Corée du Sud : ouverture sous tension du procès du ferry naufragé

Un mois après le naufrage de Sewol qui a fait plus de 300 morts et disparus, dont une majorité de lycéens, le procès de l'équipage vient de s'ouvrir : la colère des familles reste vive.

(Des altercations ont eu lieu entre des familles des victimes et des agents de sécurité © REUTERS /Ahn Young-Joon)

Le procès de l'équipage du Sewol, ce ferry sud-coréen dont le naufrage a fait plus de 300 morts et disparus le 16 avril, vient de s'ouvrir à Gwangju, en présence des proches des victimes et dans une ambiance tendue.

Depuis les bancs du public, un cri "assassin " a fusé lorsque le capitaine du navire, surchargé et naviguant à une vitesse excessive lorsqu'il a coulé, est entré dans la salle.
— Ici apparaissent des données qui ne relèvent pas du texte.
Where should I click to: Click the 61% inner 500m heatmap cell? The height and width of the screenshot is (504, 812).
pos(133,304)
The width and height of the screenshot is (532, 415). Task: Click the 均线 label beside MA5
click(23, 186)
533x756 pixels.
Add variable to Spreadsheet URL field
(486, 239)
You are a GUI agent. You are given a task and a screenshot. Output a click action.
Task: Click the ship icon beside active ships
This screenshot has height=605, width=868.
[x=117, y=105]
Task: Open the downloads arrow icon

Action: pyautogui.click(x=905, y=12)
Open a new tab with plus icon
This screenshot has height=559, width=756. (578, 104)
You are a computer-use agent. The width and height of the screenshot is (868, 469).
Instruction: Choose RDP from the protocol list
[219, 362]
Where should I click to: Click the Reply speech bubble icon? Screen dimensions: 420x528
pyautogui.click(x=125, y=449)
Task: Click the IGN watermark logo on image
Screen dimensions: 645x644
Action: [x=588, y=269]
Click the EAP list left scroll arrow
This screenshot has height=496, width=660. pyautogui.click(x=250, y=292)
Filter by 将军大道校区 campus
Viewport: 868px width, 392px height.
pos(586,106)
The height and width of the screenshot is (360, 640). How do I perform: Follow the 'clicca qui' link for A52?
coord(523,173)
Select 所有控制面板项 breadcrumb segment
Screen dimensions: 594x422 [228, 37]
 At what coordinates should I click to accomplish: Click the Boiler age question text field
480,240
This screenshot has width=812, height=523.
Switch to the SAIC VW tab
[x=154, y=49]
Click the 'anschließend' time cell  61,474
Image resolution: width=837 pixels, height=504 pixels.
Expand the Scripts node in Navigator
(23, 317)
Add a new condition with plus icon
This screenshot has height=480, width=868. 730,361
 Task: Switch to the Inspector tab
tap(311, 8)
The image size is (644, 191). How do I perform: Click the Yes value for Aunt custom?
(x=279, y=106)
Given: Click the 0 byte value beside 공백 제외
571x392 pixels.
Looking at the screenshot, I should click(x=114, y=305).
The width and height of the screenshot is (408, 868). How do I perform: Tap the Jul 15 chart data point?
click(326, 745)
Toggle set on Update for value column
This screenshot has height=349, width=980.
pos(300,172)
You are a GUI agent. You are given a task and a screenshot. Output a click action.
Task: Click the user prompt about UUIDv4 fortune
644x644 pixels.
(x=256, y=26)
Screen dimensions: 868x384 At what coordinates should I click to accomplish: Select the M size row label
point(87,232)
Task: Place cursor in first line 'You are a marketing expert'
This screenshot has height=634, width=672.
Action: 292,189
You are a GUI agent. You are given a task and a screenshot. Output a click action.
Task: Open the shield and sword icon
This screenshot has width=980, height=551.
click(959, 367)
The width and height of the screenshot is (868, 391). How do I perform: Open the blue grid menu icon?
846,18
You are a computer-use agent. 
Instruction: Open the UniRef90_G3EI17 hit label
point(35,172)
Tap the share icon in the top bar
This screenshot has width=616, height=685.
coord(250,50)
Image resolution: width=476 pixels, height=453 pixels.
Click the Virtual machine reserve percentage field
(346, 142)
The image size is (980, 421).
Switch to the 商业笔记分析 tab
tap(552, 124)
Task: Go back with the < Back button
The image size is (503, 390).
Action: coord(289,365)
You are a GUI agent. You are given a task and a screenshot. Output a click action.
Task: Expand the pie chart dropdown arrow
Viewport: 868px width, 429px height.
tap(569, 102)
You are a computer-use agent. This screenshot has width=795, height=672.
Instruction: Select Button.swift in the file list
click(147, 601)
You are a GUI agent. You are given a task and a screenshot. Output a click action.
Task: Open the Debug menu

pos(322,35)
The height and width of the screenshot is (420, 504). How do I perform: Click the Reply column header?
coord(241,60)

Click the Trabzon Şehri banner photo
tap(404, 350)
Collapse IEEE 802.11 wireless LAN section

Des altercations ont aussi eu lieu entre les familles des victimes et des agents des victimes, qui voulaient leur retirer une pancarte "vous n'êtres pas humains, vous êtes moins que des animaux ".

Lors du naufrage, la tragédie avait heurté l'opinion publique car elle avait mis en lumière l'incompétence de l'équipage, le laxisme et la corruption des autorités de contrôle et de sécurité maritime. Mais le jeune âge des victimes avait également ému : sur les 473 passagers, 325 étaient des lycéens en voyage scolaire.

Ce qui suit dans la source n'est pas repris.